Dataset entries
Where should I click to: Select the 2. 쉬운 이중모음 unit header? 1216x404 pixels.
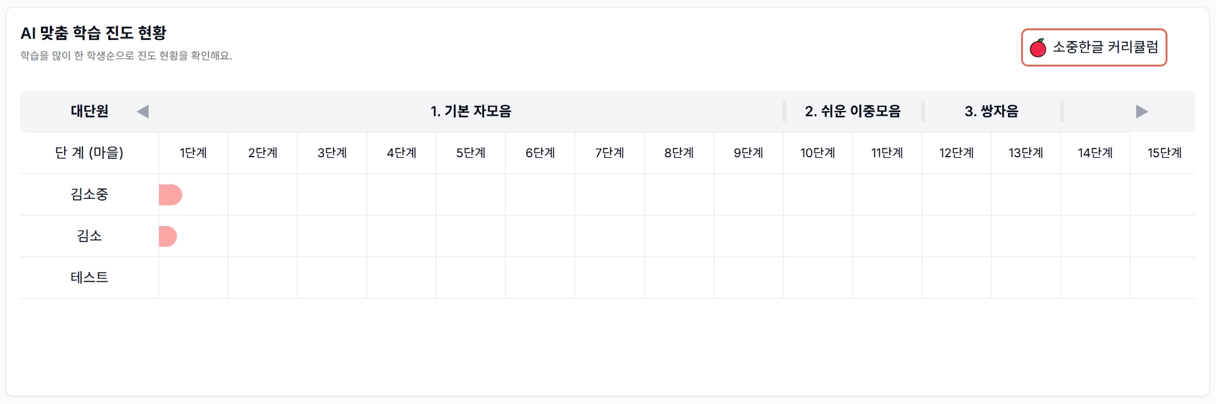[x=853, y=112]
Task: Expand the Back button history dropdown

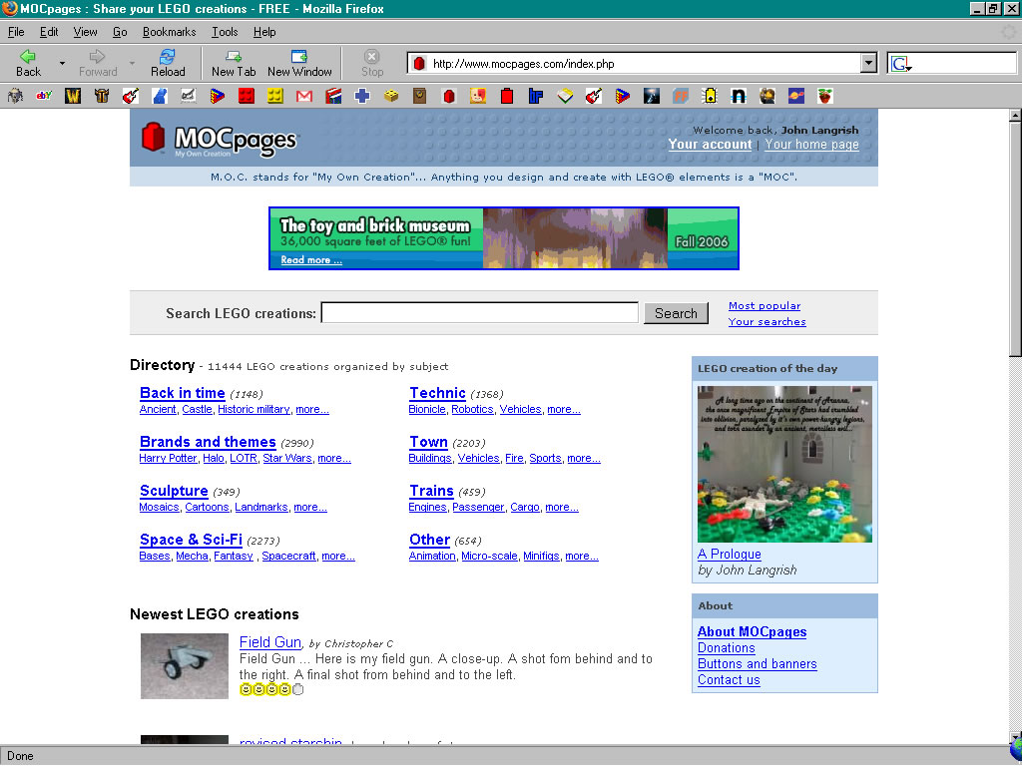Action: tap(62, 63)
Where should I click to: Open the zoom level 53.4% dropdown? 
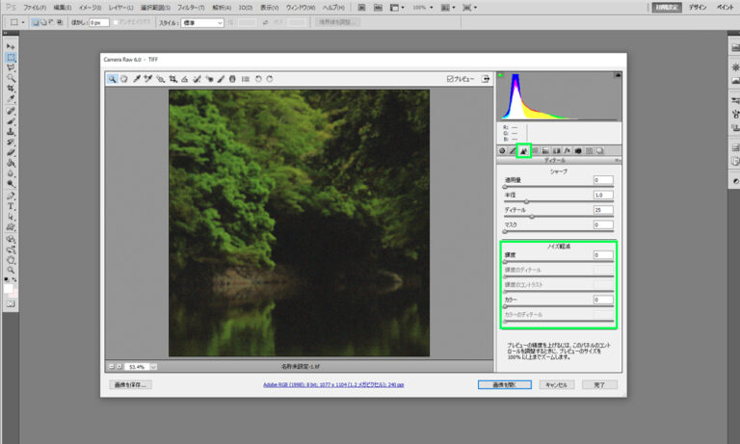tap(153, 367)
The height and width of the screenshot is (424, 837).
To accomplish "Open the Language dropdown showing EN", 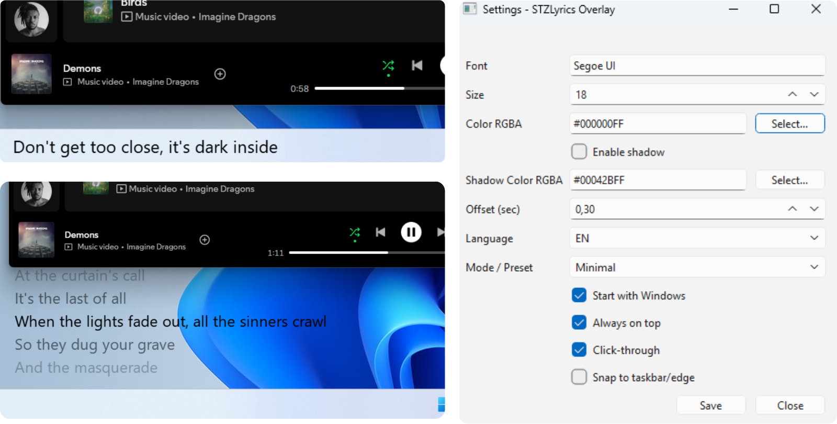I will coord(697,238).
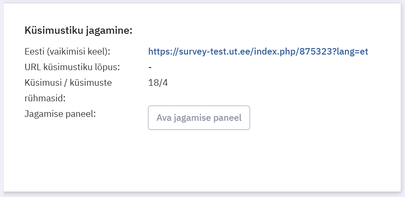This screenshot has height=197, width=405.
Task: Click the 'URL küsimustiku lõpus:' label
Action: [72, 67]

TASK
What do the entries above read from the line containing "Where should I click to: Open" through the line containing "The height and"? Output those lines exactly, both ends included, with the pictures left out.

EXERCISE SOLUTION
Where should I click to: Open the zoom level 53.4% dropdown? 
tap(153, 367)
The height and width of the screenshot is (424, 837).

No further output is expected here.